This underinsured motorist coverage breach of contract and bad faith case focused on a dispute over whether the insured was entitled to stacked benefits.  The insured had waived stacking, but asserted that the insurer’s failure to send new waiver forms when she added additional vehicles negated that waiver.  She pleaded serious personal injuries, and that the insurer only offered $4,500 on the claim.

First, Judge Pratter found the insured failed to plead a plausible claim for bad faith delay.  “Although this complaint alleges the accident took place in January 2020, it does not allege when [the insured] noticed her intent to seek UIM coverage or when [the insurer] transmitted its offer. So, the complaint fails to plead the length of the alleged delay, let alone whether it was unreasonable.”

There were no allegations the insured made a timely demand or that the insurer failed to investigate or conducted an unreasonable investigation.
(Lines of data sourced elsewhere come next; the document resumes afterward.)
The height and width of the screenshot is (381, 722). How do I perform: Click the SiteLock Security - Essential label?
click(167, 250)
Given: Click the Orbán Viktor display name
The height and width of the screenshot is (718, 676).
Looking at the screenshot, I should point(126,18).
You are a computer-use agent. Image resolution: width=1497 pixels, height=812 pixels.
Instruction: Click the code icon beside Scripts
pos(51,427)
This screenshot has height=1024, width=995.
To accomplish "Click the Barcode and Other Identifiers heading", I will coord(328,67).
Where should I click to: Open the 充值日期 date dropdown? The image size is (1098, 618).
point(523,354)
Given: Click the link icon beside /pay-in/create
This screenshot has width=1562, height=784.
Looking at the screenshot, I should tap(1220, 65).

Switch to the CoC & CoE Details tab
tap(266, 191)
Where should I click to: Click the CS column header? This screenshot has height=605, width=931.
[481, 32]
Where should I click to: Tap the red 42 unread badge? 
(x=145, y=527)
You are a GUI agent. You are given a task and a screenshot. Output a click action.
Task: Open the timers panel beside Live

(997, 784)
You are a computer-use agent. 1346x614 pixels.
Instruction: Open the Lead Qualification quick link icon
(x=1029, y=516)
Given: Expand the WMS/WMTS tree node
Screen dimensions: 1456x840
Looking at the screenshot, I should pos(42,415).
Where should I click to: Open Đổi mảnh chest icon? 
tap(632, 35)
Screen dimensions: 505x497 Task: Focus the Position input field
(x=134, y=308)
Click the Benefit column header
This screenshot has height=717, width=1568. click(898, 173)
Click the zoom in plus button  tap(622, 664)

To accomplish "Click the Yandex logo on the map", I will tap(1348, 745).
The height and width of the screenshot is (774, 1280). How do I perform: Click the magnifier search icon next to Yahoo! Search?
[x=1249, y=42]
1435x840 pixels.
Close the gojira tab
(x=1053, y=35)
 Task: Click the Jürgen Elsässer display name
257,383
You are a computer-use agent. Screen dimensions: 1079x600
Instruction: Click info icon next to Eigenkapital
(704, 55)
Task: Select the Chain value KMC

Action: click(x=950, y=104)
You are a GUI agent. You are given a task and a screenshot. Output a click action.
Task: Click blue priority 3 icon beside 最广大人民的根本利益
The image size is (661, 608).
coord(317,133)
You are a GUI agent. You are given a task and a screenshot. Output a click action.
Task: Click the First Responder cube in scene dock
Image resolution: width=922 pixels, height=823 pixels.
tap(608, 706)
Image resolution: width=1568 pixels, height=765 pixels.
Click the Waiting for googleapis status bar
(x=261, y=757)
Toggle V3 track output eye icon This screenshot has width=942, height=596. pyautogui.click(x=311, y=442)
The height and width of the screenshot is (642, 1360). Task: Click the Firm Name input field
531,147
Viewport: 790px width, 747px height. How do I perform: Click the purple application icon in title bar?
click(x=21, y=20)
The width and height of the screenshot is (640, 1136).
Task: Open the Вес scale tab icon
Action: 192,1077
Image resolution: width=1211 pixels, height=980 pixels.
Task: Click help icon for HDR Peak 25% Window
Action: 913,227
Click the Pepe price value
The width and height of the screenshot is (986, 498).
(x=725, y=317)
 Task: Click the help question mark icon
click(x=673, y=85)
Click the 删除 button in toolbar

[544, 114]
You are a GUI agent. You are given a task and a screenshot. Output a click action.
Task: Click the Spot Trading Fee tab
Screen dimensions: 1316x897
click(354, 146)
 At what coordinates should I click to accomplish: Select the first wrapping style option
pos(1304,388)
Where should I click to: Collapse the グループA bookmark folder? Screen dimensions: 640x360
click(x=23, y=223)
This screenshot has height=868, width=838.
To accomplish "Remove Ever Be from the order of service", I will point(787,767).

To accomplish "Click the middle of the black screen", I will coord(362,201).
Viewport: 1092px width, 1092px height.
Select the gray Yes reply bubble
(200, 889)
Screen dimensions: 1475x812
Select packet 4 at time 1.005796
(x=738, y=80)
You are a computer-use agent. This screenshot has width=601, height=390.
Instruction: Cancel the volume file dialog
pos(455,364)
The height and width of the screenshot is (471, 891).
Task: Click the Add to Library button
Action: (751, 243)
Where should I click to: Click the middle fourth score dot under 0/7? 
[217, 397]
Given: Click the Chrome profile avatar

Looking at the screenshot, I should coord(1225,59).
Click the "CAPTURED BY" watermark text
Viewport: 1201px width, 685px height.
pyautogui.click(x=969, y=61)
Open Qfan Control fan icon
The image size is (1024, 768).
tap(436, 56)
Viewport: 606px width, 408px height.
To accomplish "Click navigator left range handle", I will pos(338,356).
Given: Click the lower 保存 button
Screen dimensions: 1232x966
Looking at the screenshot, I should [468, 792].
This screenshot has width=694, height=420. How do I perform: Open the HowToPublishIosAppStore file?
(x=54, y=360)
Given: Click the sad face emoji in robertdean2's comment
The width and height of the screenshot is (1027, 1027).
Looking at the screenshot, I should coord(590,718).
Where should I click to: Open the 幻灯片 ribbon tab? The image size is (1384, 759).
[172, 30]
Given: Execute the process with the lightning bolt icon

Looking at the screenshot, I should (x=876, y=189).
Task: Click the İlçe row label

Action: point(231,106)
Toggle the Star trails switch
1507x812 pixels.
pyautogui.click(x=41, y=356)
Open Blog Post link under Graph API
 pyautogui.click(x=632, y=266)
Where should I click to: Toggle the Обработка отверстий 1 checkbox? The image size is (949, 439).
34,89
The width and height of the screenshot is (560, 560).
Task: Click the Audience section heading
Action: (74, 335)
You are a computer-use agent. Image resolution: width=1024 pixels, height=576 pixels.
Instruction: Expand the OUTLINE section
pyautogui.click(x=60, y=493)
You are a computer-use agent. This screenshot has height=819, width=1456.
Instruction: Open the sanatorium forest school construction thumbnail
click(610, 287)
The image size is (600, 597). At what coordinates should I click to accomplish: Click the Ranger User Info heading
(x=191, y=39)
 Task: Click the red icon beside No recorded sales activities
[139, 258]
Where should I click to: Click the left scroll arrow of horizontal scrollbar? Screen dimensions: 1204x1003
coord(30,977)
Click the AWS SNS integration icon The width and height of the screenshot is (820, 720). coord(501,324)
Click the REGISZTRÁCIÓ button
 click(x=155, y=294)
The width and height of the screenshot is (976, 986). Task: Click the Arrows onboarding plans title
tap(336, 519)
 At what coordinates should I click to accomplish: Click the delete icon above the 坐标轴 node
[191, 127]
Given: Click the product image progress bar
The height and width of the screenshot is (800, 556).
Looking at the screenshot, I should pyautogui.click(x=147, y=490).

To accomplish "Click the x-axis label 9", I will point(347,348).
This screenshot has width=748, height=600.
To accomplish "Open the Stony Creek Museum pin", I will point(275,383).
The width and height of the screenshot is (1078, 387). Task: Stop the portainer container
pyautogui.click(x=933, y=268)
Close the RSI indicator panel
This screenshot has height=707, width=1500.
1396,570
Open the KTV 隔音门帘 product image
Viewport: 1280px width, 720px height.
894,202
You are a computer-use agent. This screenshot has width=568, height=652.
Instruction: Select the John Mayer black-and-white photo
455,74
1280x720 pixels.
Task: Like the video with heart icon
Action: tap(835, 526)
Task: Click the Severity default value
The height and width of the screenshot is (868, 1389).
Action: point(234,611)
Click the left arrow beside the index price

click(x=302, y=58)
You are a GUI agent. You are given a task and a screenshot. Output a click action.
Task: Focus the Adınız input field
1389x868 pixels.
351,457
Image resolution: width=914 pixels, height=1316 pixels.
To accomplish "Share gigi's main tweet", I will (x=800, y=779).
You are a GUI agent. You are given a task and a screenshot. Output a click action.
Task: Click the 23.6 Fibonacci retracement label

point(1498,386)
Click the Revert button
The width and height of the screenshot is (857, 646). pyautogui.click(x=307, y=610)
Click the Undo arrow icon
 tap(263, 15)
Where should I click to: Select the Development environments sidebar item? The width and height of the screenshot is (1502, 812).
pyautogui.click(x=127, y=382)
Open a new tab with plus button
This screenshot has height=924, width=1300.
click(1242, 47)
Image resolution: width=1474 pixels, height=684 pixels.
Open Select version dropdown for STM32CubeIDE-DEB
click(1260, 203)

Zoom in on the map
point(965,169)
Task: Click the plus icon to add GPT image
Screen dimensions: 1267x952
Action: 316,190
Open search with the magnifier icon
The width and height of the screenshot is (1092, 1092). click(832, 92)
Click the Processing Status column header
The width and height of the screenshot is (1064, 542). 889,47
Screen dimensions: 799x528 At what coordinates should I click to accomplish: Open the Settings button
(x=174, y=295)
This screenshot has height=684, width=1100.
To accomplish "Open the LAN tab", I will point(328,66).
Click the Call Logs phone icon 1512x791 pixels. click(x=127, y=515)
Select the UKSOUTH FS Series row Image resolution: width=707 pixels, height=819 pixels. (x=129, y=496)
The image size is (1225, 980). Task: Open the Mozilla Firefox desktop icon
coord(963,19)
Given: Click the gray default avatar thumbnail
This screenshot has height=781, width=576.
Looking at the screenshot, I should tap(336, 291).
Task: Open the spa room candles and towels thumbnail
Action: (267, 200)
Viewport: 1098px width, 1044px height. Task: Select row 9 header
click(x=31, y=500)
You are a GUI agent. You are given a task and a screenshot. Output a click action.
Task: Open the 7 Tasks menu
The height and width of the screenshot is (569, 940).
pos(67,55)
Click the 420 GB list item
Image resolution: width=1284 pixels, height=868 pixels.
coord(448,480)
At best, the insured’s argument was that the insured offered $4,500, and when compared to her alleged injuries, this was facially unreasonable.  Judge Pratter did not accept this argument, observing that “the pleadings must provide sufficient allegations from which the Court can plausibly infer that [the insurer] knew or recklessly disregarded a lack of a reasonable basis to deny benefits.”

The complaint revealed “a “’normal dispute between an insured and insurer over the value of a UIM claim’ which is itself predicated on a dispute over [the insured’s] entitlement to stacked coverage limits.” Judge Pratter describes the coverage disagreement as a “live dispute that motivates both the declaratory judgment and breach of contract claims. An insurer’s refusal to pay the policy limit when it disputes that the insured is entitled to any such coverage at all is not evidence of unreasonable conduct that would support a bad faith claim.”

Finally, on bad faith, Judge Patter states that a “low-ball” offer by itself is not necessarily bad faith.  “The complaint contains no allegations that [the insured] submitted documentation of the extent of her injuries to support her position such that she is entitled to the policy limit. A policy limit is just that—the ultimate maximum that an insured could theoretically recover. It is not the de facto value of a claim.”

Judge Pratter did give leave to amend the bad faith claim, but only if the insured could plead within the parameters set out in the Court’s opinion.

Date of Decision:  June 7, 2021

Brown v. LM General Insurance Company, U.S. District Court Eastern District of Pennsylvania No. CV 21-2134, 2021 WL 2333626 (E.D. Pa. June 7, 2021) (Pratter, J.)